In India, they're already calling it "Modicare."
The government said Thursday it plans to cover hospital treatment costs of up to 500,000 rupees ($7,800) per year for 100 million "poor and vulnerable" families. That's more than 15 times the amount poor families in India can currently claim from the government.
Finance Minister Arun Jaitley estimated that around 500 million people will benefit from the program.
If the program is fully taken up, it would cost close to $780 billion, a huge sum for India's $2.4 trillion economy.
"India cannot realize its demographic dividend without its citizens being healthy," Jaitley said, referring to the country's large young population. "The government is steadily but surely progressing towards the goal of universal health coverage," he added, during a speech presenting his annual budget.
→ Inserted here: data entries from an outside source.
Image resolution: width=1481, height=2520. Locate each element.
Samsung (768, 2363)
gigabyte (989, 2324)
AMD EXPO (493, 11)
Jaitley said "adequate funds will be provided for smooth implementation" of the plan, but did not elaborate. Finance ministry officials did not respond to requests for comment.
Access to healthcare is a major problem in India. Public hospitals are few in number and often underfunded and understaffed.
India has just over 1 million registered doctors and fewer than 15,000 state hospitals for its 1.3 billion people, according to government data released last year.
Total spending on healthcare in India averaged $267 per person in 2014 -- the latest year for which data is available -- compared to $9,403 in the United States, $3,377 in Britain and $731 in China, according to the World Bank.
Many Indians have no choice but to use private hospitals, where treatment is unaffordable for someone earning the average annual wage of less than $2,000.
That forces many to go deep into debt or sell their valuables and other assets to pay for treatment.
The government is already trying to bring healthcare closer to rural Indians by establishing 150,000 "health and wellness centers," a separate program to which Jaitley allocated around $190 million in the budget.
"These are significant steps towards universal health coverage," Dr. Poonam Khetrapal Singh, regional director for South-East Asia at the World Health Organization, told CNNMoney.